Nutsedge Requires Year-Round Management

Web AdminWeed Management

By Clint Thompson

Nutsedge is one of the most devastating and frustrating pests that Southeast vegetable producers encounter every year, but it can be managed more effectively. Growers must be dedicated to implementing a year-round management system and not just one that’s effective during a specific production season.

Nutsedge

Nutsedge is a destructive weed that can overwhelm a cropping system and challenge plants for essential nutrients, sunlight and water. It thrives on its ability to penetrate plastic mulches, a common production system that many commercial growers use.

Stanley Culpepper, University of Georgia (UGA) Cooperative Extension weed specialist, discussed nutsedge management during the Southeast Regional Fruit & Vegetable Conference in Savannah, Georgia, in early January. He did not promise 100% control but insisted improved management is possible.

“Nutsedge is always a problem in vegetable production. It is a really big challenge in our plasticulture. It’s the only weed that can obviously penetrate the mulch on its own,” Culpepper said. “We invest a lot of money to control nutsedge in plasticulture. If we could reduce those populations, we could actually reduce the cost of the fumigant program.”

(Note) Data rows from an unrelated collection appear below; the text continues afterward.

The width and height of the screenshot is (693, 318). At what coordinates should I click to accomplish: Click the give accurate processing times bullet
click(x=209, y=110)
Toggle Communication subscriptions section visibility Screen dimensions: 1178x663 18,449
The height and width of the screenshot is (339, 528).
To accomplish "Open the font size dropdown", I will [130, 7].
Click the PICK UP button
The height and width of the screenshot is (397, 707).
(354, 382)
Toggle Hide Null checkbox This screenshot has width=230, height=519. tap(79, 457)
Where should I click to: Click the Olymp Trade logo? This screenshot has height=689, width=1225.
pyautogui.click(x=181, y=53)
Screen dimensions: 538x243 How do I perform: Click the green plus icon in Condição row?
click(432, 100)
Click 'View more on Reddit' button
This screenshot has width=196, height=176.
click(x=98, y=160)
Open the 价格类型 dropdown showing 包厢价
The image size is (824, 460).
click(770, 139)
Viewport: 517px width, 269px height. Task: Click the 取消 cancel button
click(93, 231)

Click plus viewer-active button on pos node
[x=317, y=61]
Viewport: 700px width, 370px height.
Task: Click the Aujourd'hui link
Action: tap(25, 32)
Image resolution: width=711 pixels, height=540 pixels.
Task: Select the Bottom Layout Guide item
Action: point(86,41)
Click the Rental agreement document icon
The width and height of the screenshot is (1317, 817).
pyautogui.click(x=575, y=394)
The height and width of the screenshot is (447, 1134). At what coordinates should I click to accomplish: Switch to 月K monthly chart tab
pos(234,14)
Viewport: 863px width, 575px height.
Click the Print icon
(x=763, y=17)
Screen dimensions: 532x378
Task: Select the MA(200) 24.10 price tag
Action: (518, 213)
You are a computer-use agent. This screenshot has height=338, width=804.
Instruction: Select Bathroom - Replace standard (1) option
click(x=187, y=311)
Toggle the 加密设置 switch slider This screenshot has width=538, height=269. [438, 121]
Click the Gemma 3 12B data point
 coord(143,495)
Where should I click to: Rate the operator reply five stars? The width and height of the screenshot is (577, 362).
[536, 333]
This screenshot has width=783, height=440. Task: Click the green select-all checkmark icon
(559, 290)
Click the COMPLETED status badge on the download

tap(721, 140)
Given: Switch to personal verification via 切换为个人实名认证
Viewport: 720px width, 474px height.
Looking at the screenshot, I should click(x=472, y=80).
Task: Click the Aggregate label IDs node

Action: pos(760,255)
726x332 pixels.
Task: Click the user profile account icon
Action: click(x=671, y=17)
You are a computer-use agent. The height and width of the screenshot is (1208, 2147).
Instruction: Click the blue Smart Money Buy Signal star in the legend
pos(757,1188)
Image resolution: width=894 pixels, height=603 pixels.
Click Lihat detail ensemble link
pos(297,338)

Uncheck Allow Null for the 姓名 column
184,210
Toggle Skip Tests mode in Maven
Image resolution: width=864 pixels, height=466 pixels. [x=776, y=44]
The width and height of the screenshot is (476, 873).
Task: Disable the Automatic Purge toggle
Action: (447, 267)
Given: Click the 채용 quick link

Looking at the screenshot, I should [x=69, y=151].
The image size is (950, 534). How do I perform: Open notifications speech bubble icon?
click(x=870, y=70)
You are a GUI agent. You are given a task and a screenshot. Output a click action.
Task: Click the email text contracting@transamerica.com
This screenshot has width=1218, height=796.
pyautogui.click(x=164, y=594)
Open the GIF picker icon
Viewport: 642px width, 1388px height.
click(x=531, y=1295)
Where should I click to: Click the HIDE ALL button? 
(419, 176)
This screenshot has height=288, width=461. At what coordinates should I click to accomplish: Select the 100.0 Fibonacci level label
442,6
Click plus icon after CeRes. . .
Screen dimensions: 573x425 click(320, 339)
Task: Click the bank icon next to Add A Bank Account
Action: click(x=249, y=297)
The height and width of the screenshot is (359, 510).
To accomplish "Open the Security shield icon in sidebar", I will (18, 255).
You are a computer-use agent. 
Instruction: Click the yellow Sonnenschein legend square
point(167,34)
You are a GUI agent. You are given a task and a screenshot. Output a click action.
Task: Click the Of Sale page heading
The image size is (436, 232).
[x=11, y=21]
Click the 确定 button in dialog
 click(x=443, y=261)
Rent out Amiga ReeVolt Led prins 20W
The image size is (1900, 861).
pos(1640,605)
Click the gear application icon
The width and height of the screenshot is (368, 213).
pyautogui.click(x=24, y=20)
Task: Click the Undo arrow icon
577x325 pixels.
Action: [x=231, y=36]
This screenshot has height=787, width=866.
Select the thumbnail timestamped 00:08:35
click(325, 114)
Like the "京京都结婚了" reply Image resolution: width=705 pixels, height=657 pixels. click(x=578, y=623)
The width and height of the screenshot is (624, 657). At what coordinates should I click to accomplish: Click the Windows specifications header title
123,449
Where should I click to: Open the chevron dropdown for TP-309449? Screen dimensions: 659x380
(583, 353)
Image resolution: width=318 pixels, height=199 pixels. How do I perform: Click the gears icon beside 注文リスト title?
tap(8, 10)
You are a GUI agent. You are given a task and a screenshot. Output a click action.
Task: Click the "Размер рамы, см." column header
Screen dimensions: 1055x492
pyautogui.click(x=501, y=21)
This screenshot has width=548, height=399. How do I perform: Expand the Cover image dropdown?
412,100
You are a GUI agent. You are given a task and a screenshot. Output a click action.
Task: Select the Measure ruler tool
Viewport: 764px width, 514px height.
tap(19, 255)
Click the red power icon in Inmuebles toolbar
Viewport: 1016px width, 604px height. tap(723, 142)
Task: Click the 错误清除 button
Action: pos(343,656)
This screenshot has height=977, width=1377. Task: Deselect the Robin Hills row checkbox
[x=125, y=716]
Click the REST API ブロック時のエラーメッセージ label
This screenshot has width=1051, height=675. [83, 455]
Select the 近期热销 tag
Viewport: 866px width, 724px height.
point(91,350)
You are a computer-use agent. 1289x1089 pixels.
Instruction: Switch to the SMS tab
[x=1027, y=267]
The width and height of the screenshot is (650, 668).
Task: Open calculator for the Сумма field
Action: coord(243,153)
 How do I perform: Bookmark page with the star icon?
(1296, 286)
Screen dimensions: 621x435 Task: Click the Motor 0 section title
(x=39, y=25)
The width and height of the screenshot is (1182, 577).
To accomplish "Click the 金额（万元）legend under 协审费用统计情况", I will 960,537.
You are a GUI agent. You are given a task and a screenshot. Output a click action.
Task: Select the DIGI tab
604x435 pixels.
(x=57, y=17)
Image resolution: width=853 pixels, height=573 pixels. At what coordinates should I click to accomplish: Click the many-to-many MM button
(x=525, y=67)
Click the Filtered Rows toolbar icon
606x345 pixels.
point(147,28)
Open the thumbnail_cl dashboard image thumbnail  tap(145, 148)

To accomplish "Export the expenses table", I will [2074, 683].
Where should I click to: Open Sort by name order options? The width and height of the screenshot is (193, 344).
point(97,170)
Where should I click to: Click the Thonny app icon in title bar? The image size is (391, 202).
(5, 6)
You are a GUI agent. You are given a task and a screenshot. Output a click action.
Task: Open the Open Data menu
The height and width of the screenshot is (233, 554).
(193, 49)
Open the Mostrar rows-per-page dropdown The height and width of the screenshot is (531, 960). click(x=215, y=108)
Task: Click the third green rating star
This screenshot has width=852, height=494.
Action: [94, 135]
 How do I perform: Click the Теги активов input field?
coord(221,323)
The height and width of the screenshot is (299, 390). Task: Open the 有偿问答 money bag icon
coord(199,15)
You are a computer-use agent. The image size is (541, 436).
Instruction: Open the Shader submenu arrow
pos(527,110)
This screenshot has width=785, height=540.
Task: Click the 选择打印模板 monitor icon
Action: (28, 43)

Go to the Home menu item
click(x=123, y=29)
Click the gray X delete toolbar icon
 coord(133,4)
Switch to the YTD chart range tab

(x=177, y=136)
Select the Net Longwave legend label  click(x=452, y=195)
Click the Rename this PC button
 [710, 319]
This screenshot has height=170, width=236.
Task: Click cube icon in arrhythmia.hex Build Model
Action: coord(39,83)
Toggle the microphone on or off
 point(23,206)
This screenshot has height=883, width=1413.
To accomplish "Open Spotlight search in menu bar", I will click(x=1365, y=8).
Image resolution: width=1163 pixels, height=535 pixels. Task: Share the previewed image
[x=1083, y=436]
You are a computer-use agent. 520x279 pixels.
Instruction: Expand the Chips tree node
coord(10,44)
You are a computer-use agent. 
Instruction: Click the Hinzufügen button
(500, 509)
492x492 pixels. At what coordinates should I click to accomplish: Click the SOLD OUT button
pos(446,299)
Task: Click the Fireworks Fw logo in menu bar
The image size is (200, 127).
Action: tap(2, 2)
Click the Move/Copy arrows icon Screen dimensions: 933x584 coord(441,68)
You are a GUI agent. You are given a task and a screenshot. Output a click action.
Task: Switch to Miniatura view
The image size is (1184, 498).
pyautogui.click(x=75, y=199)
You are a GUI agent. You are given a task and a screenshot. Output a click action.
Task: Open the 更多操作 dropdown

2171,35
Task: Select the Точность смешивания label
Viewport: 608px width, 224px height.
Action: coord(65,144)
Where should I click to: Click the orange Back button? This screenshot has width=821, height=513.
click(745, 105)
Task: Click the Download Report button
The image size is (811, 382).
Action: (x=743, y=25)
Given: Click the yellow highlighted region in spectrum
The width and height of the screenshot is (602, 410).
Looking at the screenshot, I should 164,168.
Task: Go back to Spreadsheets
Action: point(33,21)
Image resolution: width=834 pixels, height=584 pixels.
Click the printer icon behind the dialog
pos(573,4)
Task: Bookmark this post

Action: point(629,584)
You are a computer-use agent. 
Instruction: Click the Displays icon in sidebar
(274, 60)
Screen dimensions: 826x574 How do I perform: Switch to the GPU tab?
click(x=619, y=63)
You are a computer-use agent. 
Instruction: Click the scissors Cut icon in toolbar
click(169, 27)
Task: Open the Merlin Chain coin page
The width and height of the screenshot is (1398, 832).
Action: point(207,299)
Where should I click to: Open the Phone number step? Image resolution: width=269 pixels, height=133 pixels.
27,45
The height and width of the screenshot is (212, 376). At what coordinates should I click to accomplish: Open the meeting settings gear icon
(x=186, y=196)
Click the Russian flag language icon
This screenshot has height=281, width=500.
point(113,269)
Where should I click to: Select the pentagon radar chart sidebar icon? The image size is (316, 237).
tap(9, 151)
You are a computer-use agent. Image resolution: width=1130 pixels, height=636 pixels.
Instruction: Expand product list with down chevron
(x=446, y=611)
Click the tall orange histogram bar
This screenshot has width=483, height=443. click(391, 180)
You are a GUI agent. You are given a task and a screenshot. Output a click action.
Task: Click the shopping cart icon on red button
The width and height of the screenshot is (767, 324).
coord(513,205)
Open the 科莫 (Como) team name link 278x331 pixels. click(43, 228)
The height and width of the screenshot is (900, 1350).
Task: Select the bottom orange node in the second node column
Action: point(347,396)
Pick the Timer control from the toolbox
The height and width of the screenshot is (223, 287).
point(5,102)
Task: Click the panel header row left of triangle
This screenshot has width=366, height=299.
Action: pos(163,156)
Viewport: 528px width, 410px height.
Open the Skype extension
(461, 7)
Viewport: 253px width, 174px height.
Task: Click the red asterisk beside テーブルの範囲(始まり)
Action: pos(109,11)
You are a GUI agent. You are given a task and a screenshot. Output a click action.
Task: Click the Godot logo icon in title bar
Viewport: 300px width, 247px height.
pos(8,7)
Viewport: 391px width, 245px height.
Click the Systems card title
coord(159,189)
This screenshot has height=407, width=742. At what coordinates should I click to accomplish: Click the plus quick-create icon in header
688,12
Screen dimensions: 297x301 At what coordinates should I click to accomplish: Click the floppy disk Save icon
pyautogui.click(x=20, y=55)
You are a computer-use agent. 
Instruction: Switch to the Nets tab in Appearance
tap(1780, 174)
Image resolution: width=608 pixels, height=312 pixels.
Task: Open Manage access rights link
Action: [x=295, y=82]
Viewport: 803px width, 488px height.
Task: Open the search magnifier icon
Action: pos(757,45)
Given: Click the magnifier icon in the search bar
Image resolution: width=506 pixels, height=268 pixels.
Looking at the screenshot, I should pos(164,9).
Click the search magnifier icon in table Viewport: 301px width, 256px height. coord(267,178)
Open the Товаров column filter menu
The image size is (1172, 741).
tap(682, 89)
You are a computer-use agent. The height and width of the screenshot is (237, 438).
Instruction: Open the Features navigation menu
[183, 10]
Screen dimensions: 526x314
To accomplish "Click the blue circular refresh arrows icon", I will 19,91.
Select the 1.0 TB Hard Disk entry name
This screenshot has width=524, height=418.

Most growers utilize a fumigation system every production season. It is an effective management strategy that allows growers to suffocate pests in the soil with fumigant products. Producers rely on the system to kill weeds and certain insect pests, specifically nematodes, prior to planting season. But it can be a costly investment, especially if it is the last and only line of defense.

“What we would like to see our growers doing is thinking about nutsedge 365 days a year. When we’re between crops or we’re rotating to an agronomic crop, we need to focus on knocking the seed bank population down. When you think about your problematic weeds, you have to begin by working on the seed bank,” Culpepper said. “If we could drive those nutsedge tuber numbers in the soil down by running good programs 365 days a year, we can eventually win. The key word is ‘eventually’ because there’s a reason it’s the most problematic pest. It requires both chemical and mechanical management approaches.”

TACKLING TUBERS
Nathan Boyd, associate center director of the University of Florida Institute of Food and Agricultural Sciences Gulf Coast Research and Education Center and professor of horticulture and weed science, said it only takes four to eight weeks, depending on the time of year, for a plant to double the number of tubers it possesses. In a field that might have been left unmanaged, even for a short period of time, growers can experience a sudden surge of nutsedge.

Nutsedge species tend to be less of a problem on deep sands because they’re drier. They can occur in dry soils, too, but their preference is for a moister, heavier type of soil.

Tuber removal is vital to producers achieving maximum nutsedge control. Growers can hand-weed, but it is a tedious and expensive management option. It requires a large labor investment, but if workers do not remove the tubers, the nutsedge simply grows back.

Weed and pest control became more challenging for growers following the phaseout of the soil fumigant methyl bromide. It was effective in managing nutsedge but also dangerous to the ozone. Culpepper has researched methyl bromide alternatives on the UGA Tifton campus.

HOLISTIC APPROACH
Culpepper stresses a holistic approach to nutsedge control. Different tactics can be incorporated together to produce a more impactful management system. The best strategies will reduce input costs over time while improving pest management in plasticulture systems.

Options to consider throughout the year include the following:

  • Manage nutsedge between rows of plasticulture and not just in the beds themselves.
  • Include Sandea herbicide for those labeled crops when feasible as it is effective on both yellow and purple nutsedge.
  • Immediately after crop harvest is completed, terminate the crop and weeds with either tillage or glyphosate followed by paraquat.
  • When the field is out of production, rotate a disking and full rates of glyphosate on three- to four-week intervals to help deplete tubers from the soil seed bank.